The heat shrinkage in the maximum shrinkage direction is 50% when it is immersed in water for 25 seconds and then pulled up, and then immersed in water at 25 ° C for 10 seconds.
The heat shrinkable polyester film is stored for 2 weeks in an environment of a temperature of 30 ° C. and a relative humidity of 85%, and a tensile test in a direction orthogonal to the maximum shrinkage direction of the film after storage is performed using a plurality of test pieces.
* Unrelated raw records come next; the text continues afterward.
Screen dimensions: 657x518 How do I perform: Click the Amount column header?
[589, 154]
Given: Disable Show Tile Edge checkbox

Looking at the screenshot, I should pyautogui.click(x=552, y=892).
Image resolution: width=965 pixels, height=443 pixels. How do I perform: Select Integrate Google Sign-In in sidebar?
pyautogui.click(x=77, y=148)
When the distance between chucks was 100 mm, the width of the test piece was 15 mm, the temperature was 23 ° C., and the tensile speed was 200 mm / min, the number of test pieces having a breaking elongation of 5% or less was 10% or less of the total number of test pieces. A heat-shrinkable polyester film, which can be adhered with a chlorine-free organic solvent. 2. In the heat-shrinkable polyester film, 1,4-cyclohexanedimethanol component is 10 mol% or more and neopentyl glycol component is 2 mol% or more of the polyhydric alcohol component, and 1, The heat-shrinkable polyester film according to claim 1, wherein the total amount of the 4-cyclohexanedimethanol component and the neopentyl glycol component is 12 to 40 mol%. 3. The polyhydric alcohol component further comprises:
The heat-shrinkable polyester film according to claim 1, wherein the 1,4-butanediol component is contained in an amount of 2 mol% or more.